ОТРЫВОК ИЗ ДОКУМЕНТА -
%%
1831 года Сентября 4-го дня.
 
М. ЛЕРМОНТОВ.

 
   Двадцать две страницы. От начала до конца писаны рукою поэта. На обложке черной лентой бумаги заклеен какой-то текст, видимо посвящение. По этой рукописи Верещагина впервые напечатала поэму в 1857 году в Карлсруэ. А то бы мы даже не знали о ней.
   …Отдельный листок. Почерк Лермонтова. Стихотворение… Ого! Неизвестное!
   – Читайте!
 
Один среди людского шума
Возрос под сенью чуждой я.
И гордо творческая дума
На сердце зрела у меня.
И вот прошли мои мученья,
Нашлися пылкие друзья,
Но я, лишенный вдохновенья,
Скучал судьбою бытия.
И снова муки посетили
Мою воскреснувшую грудь.
Измены душу заразили
И не давали отдохнуть.
Я вспомнил прежние несчастья,
Но не найду в душе моей
Ни честолюбья, ни участья,
Ни слез, ни пламенных страстей.
 
   Над первой строкой рукою Лермонтова выставлена помета: «1830 года в начале». Значит, это стихотворение пятнадцатилетнего Лермонтова. А как оно хорошо! Правда, в нем чувствуются отголоски пушкинского «Я помню чудное мгновенье», особенно в последних строках. И все же это юношеское создание вполне оригинальное и очень лермонтовское по духу. Сразу можно узнать: никогда не скажешь, что Пушкин!
%%
ИСХОДНЫЕ ДАННЫЕ -
%%
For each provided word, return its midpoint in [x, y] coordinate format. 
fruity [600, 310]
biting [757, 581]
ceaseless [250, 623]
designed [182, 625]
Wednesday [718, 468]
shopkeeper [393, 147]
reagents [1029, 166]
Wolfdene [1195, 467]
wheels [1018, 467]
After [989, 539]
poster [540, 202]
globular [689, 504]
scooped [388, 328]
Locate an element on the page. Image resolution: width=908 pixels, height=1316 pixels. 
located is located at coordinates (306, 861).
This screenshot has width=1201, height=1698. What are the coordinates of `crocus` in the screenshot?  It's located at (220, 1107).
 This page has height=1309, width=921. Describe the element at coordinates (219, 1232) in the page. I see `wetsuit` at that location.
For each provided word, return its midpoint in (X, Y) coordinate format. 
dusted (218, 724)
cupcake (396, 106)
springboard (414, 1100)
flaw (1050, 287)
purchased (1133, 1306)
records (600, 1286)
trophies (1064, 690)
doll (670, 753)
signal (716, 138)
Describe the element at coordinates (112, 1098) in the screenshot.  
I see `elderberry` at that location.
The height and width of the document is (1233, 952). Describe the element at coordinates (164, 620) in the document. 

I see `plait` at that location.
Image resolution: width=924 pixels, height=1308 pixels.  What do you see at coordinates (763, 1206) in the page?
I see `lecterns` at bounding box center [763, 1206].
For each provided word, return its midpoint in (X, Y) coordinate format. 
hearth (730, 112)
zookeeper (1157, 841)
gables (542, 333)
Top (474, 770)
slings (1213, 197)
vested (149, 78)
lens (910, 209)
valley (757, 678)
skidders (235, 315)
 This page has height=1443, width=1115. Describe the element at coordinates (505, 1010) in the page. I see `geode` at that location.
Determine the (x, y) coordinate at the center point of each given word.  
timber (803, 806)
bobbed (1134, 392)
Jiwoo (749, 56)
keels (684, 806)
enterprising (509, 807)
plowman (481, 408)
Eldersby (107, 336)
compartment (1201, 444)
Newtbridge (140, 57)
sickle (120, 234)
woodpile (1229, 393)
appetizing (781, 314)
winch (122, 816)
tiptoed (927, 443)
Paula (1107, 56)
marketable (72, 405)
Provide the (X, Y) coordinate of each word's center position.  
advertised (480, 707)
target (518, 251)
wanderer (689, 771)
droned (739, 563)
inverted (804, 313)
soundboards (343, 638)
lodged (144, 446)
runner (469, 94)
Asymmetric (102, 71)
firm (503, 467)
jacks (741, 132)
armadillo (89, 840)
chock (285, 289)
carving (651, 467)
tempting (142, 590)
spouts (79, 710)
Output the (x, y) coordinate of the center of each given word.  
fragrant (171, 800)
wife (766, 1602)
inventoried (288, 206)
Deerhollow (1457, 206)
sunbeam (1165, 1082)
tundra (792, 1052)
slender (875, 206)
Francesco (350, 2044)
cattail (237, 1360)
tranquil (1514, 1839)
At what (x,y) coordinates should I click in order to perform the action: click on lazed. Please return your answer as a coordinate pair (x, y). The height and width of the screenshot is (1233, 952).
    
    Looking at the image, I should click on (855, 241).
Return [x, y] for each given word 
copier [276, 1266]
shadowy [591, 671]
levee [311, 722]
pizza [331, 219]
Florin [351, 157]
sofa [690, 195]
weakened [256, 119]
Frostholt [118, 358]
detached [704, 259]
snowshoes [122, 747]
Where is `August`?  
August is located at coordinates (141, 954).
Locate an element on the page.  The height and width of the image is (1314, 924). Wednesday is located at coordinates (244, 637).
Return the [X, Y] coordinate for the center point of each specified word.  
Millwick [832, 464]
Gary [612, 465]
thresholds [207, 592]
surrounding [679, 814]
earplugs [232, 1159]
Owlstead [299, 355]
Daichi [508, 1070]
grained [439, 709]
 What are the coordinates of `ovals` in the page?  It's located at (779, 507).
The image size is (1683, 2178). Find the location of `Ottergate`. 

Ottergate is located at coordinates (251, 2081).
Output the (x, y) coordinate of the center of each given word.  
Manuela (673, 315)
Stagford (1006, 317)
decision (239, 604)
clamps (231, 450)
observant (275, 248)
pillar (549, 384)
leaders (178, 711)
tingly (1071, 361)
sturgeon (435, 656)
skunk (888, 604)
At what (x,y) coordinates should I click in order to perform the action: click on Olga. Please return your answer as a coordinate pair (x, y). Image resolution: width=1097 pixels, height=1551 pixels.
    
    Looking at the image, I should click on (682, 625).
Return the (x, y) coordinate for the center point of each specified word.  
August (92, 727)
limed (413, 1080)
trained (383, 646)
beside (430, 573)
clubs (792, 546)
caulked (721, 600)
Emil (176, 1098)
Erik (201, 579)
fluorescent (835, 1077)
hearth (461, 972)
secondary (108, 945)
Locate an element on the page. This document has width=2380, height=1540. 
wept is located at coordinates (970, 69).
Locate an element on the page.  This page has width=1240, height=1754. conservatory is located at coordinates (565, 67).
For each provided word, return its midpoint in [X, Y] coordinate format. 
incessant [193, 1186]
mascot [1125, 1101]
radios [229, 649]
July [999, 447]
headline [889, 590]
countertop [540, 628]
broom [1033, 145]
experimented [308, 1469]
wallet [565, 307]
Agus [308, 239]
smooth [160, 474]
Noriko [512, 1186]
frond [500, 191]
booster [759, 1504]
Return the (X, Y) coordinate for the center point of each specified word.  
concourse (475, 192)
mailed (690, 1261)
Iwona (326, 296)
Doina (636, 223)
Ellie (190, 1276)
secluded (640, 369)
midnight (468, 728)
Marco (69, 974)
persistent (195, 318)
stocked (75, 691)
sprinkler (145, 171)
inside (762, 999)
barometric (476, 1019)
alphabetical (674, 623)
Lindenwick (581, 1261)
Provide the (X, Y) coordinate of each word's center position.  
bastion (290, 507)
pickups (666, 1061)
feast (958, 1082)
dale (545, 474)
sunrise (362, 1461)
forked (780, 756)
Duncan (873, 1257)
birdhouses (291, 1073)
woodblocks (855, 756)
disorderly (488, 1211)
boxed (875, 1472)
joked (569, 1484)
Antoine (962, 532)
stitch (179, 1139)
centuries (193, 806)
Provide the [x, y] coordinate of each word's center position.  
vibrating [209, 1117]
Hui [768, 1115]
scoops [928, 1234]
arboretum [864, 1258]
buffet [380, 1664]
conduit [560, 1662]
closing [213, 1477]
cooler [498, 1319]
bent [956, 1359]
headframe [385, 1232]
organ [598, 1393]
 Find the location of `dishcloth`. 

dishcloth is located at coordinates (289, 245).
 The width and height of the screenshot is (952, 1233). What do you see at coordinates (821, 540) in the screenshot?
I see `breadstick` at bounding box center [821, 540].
%%
ЧТО НУЖНО СДЕЛАТЬ - Выпишите дословно из отрывка о рукописях Лермонтова участок от слов «М. ЛЕРМОНТОВ.» по слова «зрела у меня.» включительно.

ОТВЕТ К ЗАДАНИЮ -
М. ЛЕРМОНТОВ.

 
   Двадцать две страницы. От начала до конца писаны рукою поэта. На обложке черной лентой бумаги заклеен какой-то текст, видимо посвящение. По этой рукописи Верещагина впервые напечатала поэму в 1857 году в Карлсруэ. А то бы мы даже не знали о ней.
   …Отдельный листок. Почерк Лермонтова. Стихотворение… Ого! Неизвестное!
   – Читайте!
 
Один среди людского шума
Возрос под сенью чуждой я.
И гордо творческая дума
На сердце зрела у меня.